Word and element location records:
----

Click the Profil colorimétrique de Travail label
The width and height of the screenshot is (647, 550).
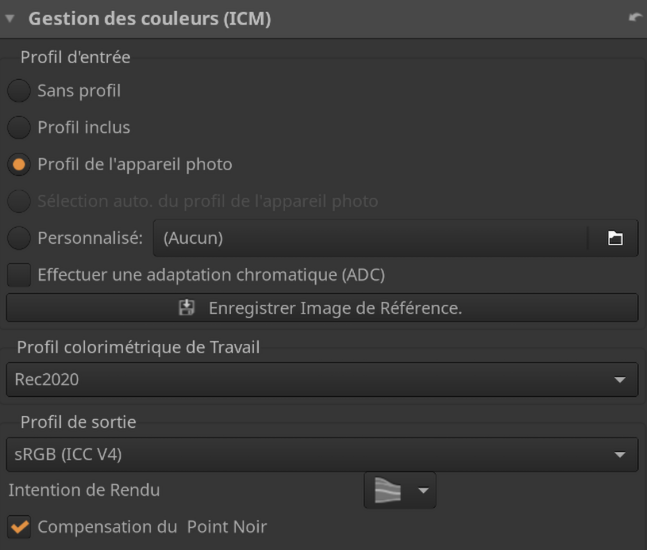point(138,347)
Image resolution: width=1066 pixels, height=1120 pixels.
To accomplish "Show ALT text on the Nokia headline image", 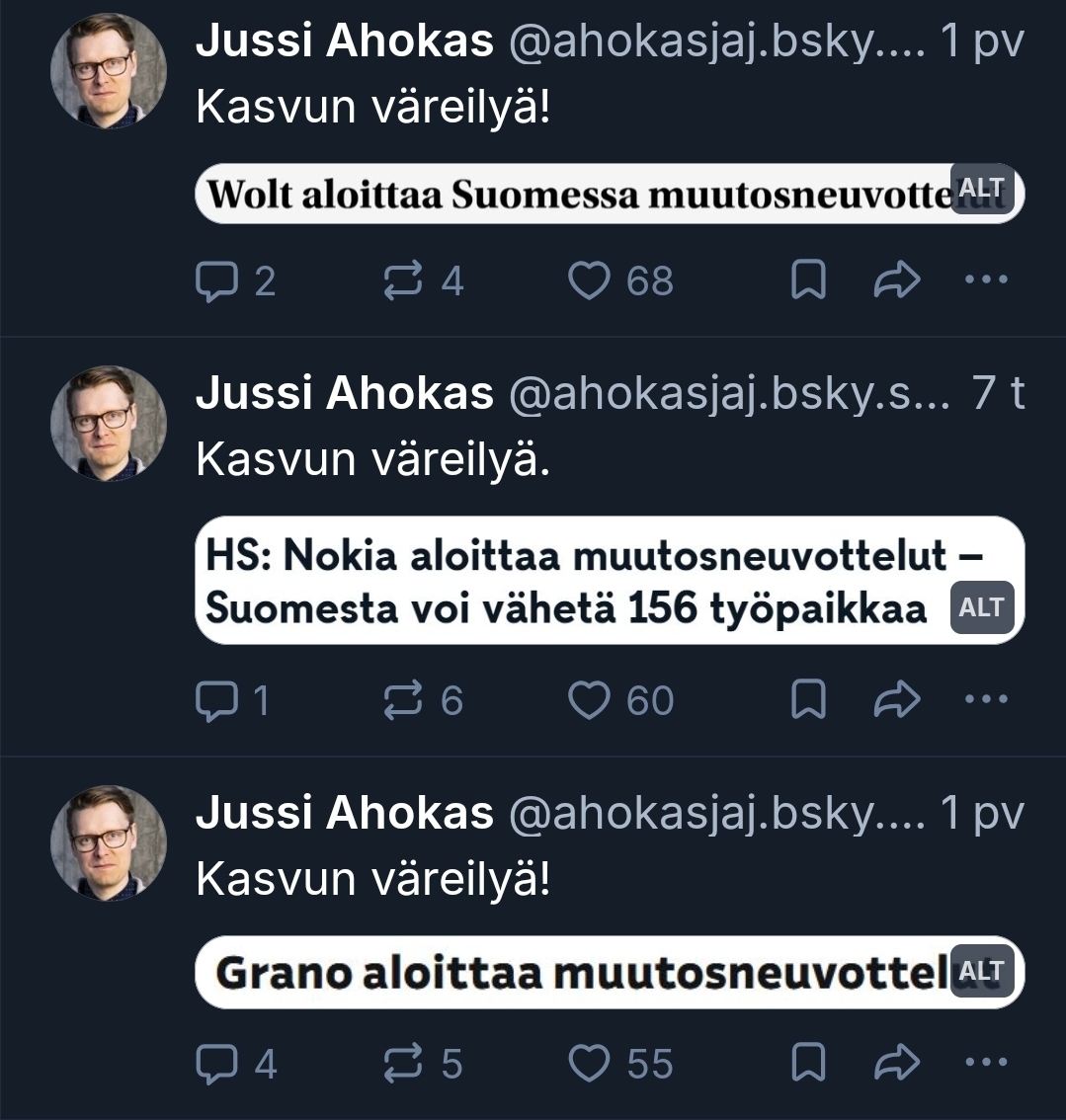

----

Short task: Turn the listing above into a numbered list with one item per line, skipping blank lines. Leave the pictures out.

Completed task:
1. Click the Profil colorimétrique de Travail label
2. The width and height of the screenshot is (647, 550).
3. point(138,347)
4. Image resolution: width=1066 pixels, height=1120 pixels.
5. To accomplish "Show ALT text on the Nokia headline image", 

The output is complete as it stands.